Shape problem with mixture model, enumeration and Predictive

I am working with a relatively simple extension of the model from the GMM tutorial and am running into problems with the tensor dimensions. Model evaluation works (model(X, y)), TraceEnum_ELBO evaluation works, but calling Predictive works only when the number of test samples matches the number of training samples.

I do not use any squeeze, to_event, .T calls or anything else that might mess with the dimensions; it’s all very basic.

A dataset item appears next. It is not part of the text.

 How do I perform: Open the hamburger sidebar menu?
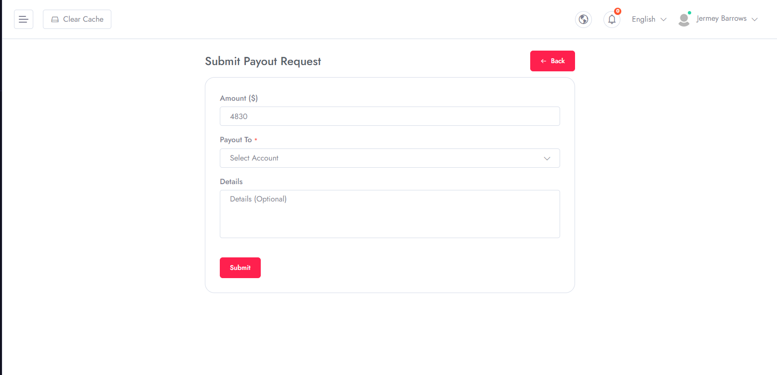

Here’s the fully reproducible example:

import torch
import pyro
import pyro.distributions as dist
from pyro import poutine
from pyro.infer import TraceEnum_ELBO, config_enumerate, Predictive
from pyro.infer.autoguide import AutoDiagonalNormal

# Notice the different number of samples (10 vs 5) in the training / test "datasets"
x_train = torch.randn(10)
y_train = torch.bernoulli(torch.ones(10)*0.5)
x_test = torch.randn(5)
y_test = torch.bernoulli(torch.ones(5)*0.5)

@config_enumerate
def model_LR_aleatoric(X, y, num_mixture_components=3):
    beta_coef = pyro.sample(f"beta", dist.Normal(0.0, 5.0))  # size []
    risk_logits = X * beta_coef  # broadcasting to [len(X),] here
    
    weights_dist = dist.Dirichlet(0.5 * torch.ones(num_mixture_components))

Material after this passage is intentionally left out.